### Exercise prompt
Restate verbatim the span of lines below between the line with "Face up to Phrasals (25, 2065)" and the line with "6 Minute English (六分钟英语) (34, 1552)", including those two lines, and only that span.
*** Records for this exercise
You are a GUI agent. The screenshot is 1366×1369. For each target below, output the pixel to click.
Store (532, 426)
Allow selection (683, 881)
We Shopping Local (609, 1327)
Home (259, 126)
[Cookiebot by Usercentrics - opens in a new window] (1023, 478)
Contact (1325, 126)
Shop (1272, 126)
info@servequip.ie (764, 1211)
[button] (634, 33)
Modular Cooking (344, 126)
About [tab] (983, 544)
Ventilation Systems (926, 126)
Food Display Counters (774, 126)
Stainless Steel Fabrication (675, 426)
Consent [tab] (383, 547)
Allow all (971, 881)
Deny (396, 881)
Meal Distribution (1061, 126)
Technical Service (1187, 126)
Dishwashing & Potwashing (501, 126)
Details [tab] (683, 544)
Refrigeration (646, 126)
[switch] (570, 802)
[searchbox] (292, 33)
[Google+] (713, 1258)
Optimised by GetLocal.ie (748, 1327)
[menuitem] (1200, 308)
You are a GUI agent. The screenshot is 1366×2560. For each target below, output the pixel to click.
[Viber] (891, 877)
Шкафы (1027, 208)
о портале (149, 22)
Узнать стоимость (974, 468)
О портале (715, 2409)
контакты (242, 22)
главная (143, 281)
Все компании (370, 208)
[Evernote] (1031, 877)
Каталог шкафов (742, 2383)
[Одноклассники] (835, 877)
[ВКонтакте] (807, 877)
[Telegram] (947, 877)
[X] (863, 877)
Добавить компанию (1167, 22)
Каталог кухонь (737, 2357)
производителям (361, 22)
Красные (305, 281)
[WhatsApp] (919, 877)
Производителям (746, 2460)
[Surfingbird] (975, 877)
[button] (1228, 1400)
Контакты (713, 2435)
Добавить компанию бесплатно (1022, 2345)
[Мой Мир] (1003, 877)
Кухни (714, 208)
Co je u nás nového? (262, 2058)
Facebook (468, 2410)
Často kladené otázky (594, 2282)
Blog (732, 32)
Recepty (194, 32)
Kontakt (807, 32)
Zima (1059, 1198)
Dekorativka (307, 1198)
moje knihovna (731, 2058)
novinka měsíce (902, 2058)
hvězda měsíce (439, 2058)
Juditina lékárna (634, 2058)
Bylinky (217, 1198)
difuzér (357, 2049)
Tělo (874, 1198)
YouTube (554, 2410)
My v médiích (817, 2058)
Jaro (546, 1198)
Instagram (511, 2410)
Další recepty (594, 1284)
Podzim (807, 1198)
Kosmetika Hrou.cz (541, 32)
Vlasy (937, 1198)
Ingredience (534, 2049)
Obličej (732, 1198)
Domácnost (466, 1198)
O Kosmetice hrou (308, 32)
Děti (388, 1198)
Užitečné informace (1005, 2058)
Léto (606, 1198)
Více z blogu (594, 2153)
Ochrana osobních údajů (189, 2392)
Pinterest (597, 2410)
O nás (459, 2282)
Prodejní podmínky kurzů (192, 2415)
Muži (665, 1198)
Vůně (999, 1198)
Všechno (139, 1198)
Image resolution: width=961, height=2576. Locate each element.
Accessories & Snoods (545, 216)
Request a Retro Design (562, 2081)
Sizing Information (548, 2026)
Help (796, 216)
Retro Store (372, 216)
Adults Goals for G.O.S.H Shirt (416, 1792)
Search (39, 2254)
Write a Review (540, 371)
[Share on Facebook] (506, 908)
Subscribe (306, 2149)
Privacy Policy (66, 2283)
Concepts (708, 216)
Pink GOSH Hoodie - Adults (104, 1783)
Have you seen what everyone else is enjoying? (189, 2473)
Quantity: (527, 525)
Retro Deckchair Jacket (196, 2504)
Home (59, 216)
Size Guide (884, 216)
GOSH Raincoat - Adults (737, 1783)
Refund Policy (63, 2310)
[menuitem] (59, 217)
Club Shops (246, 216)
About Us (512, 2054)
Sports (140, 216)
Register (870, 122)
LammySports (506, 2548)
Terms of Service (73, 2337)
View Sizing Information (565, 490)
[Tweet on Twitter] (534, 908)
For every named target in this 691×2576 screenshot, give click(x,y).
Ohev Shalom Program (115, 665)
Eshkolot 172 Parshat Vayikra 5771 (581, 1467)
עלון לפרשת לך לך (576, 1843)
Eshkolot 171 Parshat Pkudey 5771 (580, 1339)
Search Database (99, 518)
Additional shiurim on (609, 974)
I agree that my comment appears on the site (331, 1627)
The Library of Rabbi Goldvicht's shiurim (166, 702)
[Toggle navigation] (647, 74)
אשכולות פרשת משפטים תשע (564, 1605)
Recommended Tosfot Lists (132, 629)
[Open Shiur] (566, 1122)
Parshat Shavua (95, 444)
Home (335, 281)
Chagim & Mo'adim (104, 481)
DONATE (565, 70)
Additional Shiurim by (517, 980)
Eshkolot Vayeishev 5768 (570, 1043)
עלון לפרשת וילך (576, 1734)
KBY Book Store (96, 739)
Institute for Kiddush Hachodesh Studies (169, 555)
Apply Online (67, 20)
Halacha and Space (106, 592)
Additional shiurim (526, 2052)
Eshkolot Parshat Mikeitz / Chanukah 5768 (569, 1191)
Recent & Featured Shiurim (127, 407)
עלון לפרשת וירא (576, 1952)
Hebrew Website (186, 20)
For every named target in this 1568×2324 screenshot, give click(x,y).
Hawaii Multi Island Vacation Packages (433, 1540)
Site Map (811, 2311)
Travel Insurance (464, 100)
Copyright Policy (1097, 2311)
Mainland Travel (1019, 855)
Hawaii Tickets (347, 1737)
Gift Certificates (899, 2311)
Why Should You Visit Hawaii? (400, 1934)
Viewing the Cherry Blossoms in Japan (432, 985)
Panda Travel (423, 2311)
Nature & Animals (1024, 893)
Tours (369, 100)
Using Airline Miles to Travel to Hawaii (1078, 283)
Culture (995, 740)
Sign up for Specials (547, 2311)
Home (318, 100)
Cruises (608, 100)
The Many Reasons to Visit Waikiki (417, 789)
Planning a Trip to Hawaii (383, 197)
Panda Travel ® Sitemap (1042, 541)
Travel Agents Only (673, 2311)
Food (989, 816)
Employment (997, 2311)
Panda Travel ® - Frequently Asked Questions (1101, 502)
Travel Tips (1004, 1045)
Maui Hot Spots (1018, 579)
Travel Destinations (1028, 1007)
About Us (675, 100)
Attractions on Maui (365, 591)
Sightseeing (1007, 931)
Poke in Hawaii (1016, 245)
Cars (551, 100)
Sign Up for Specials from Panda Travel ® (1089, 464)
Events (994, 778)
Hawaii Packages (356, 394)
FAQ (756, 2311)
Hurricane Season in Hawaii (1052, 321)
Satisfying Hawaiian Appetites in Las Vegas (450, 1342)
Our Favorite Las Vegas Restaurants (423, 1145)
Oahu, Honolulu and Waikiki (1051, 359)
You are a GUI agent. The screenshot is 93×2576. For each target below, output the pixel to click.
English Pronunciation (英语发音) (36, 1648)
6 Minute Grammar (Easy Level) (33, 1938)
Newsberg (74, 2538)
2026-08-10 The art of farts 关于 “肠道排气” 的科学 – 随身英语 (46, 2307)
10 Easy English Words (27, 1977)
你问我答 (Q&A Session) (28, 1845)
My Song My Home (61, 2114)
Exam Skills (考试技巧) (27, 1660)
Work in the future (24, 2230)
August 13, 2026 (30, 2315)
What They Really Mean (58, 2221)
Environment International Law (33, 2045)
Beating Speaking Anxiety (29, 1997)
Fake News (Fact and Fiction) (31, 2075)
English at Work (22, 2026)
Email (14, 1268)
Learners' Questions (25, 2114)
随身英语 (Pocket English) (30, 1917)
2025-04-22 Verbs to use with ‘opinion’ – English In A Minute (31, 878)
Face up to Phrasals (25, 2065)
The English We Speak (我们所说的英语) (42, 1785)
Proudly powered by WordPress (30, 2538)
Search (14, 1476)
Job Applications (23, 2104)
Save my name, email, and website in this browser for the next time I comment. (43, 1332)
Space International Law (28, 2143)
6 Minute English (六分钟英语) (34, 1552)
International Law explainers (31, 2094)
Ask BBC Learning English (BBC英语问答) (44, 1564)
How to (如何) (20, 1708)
******
### Task result
Face up to Phrasals (25, 2065)
The English We Speak (我们所说的英语) (42, 1785)
Proudly powered by WordPress (30, 2538)
Search (14, 1476)
Job Applications (23, 2104)
Save my name, email, and website in this browser for the next time I comment. (43, 1332)
Space International Law (28, 2143)
6 Minute English (六分钟英语) (34, 1552)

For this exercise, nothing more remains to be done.